2.3 Additional tools for collaboration
Below we introduce additional web-based tools that you can use to improve collaboration and openness, including those described above. We present them as a suite of options to consider based on the pros and cons associated with each tool. This is by no means a comprehensive list, but it should get you started towards better collaboration in an open environment.
2.3.1 Slack
What
An online messaging platform for internal communication. Conversations can be organized by topic (via channels) or you can send direct messages to one or more team members. You can have multiple workspaces for different groups.
Pros
Alleviate email overload through quick, informal messaging. Offers a fresh approach to online communication.
Cons
Yet another thing to monitor. Free subscription limits archive of messages. Communication is limited to those in the same workspace.
2.3.2 Trello
What
A Kanban style workflow organization platform. Can be used for personal organization or in teams. Card management allows you to assign due dates, add attachments, make checklists, assign tasks to yourself or team members, and label by themes.
Pros
Easy to use and can upgrade with “power-ups” for integration with other services (e.g., Google). Use across locations (e.g., from home or in the office) is easy because it’s based in a web browser.
Cons
Not entirely open because it’s only visible to yourself or those you explicitly invite. Free version is limited to only a handful of “power-ups”.
2.3.3 Google Drive
What
Cloud-based platform for sharing documents, worksheets, slides, etc. Follows a familiar file-based structure that is common to most operating systems.
Pros
Easy to use and can be a very open space for collaboration. Fairly interoperable with different file formats. Some functionality with version control (i.e., ability to “revert” to previous versions and to view changes).
Cons
Requires a Google account and access can be tricky depending on institution. Even though some versioning is provided, the format can encourage poor file management. Who knows what Google is doing with your data.
2.3.4 Office 365
https://www.microsoft.com/en-us/microsoft-365
What
Cloud-based platform for secure sharing of Microsoft documents, worksheets, slides, etc.
Pros
Easy to use and fully supports Microsoft products. Low barrier of inclusion to others that are already using Microsoft products.
Cons
Requires a Microsoft account and access can be tricky depending on institution. Maintains dependency on expensive Microsoft products that aren’t reproducible or interoperable. Very often used in closed workflows.
2.3.5 GitHub
What
Cloud-based platform for sharing code with Git version control. Supports sharing of most file types, although code and text-based files are the primary use.
Pros
Collaborative and fully transparent work environment for files under version control. Supports workflow management through issue tracking and Kanban style project boards. Links to third-party platforms for archiving and DOI generation (e.g., Zenodo). Octocat mascot is super cute.
Cons
Learning curve is steep if you want to fully leverage version control. Not a formal data archival service by itself and file sizes are limited.
Exercise and discussion
In small groups, setup a shared workspace using GitHub and create a project management board. Some real world examples of why you might do this were presented in the earlier watch and learn.
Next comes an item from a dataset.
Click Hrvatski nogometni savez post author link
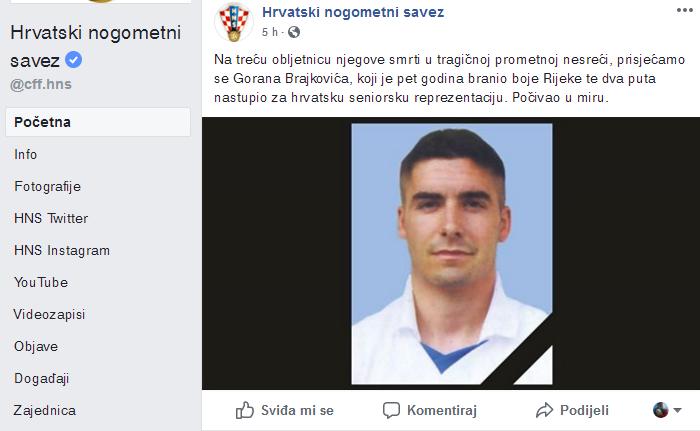This screenshot has height=431, width=700. pyautogui.click(x=353, y=12)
- Open GitHub in a web browser and have one person create a new repository (the big, green “New” button in Repositories). Add each member to the repository after it’s created (hint: Settings -> Collaborators)
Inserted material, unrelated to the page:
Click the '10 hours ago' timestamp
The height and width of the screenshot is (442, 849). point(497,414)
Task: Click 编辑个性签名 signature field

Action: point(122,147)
- Have that same person create a project board for the repository (Hint: Projects -> New project -> board format)
- After each person accepts the invitation to the repository (check your email!), each new member create a new file in the repository (Hint: Click “Add file” near the top). Name it something unique, save and commit the changes
- Assign issues to different members of the repository to do something to the new files (Hint: on the right menu, select “Assignees”). Add the issue to the project board (Hint: on the right menu, select “Projects” and click the new project).
- Work on the issues until the time is up. Close each issue as they’re completed.